Gordon Morehouse wrote:
Jobiwan Kenobi:
I've been running a relay for about months now. It runs on an 1.6
That should have been: about 3 months.
Ghz single core Atom with hyperthreading, 1GB of RAM. It's on my home connection; I advertise only 176 KB/sec.
Under normal conditions, it pumps around 100KB/sec, it has around 600 connections, it uses around 20% CPU. Everything looks very healthy.
Lately I have seen a couple of incidents where the number of connections suddenly goes up to over 3000, traffic increases heavily, CPU usage goes well over 150% (out of possible 200). Traffic can go up to between 500 and 1000 KB/sec for long periods of time. Sometimes it seems that my relay just can't take it anymore. In the log, the ratio of TAP handshakes goes wild, and I get clock jump warnings. My clock does not jump. This is Tor hanging while allocating memory.

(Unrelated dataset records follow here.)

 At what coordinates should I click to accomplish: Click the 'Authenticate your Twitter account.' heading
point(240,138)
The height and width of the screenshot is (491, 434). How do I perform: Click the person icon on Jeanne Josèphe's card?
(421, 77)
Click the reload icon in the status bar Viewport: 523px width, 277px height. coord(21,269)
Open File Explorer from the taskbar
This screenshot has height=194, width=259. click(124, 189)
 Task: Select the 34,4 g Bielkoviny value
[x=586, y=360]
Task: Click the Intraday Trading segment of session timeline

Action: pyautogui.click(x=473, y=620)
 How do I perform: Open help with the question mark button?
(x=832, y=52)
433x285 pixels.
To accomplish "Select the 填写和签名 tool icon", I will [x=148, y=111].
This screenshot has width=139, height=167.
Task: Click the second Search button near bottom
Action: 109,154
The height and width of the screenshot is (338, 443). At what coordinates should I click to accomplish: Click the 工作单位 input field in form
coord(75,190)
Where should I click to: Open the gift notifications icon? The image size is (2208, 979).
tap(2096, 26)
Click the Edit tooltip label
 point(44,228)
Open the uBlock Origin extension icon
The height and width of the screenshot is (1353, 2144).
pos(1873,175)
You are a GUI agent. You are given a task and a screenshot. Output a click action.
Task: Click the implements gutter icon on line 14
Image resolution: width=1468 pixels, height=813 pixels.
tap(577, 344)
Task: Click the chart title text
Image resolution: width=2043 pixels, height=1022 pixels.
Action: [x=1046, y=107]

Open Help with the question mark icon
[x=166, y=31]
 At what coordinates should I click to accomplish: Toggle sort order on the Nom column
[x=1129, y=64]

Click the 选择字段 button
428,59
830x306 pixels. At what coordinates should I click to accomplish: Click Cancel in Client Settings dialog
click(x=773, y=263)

Welcome to the world of the Raspberry Pi / BeagleBone / CubieBoard operator, except normally we'd have crashed (without some defenseive measures) before the clock jump thing - the Pi in particular has a known dodgy "clock."
Today I had a really bad episode, where the box started thrashing. When it became responsive again, Tor was left in a state where it was constantly downloading about 400KB/sec more than it was uploading. Normally I have a little bit more up than down, because I'm a directory server as well. I can not explain having a lot more down than up. I can fantasize that those hangs/clock jumps ("assuming established circuits no longer work") could leave 'half' circuits.
As best I can tell, probably that's a flood of incoming TAP requests or TLS handshakes.
Finally I restarted my relay, (which I really don't like to do) and after a while it stabilized. At this point, my router shows a peak of almost 8000 NAT sessions.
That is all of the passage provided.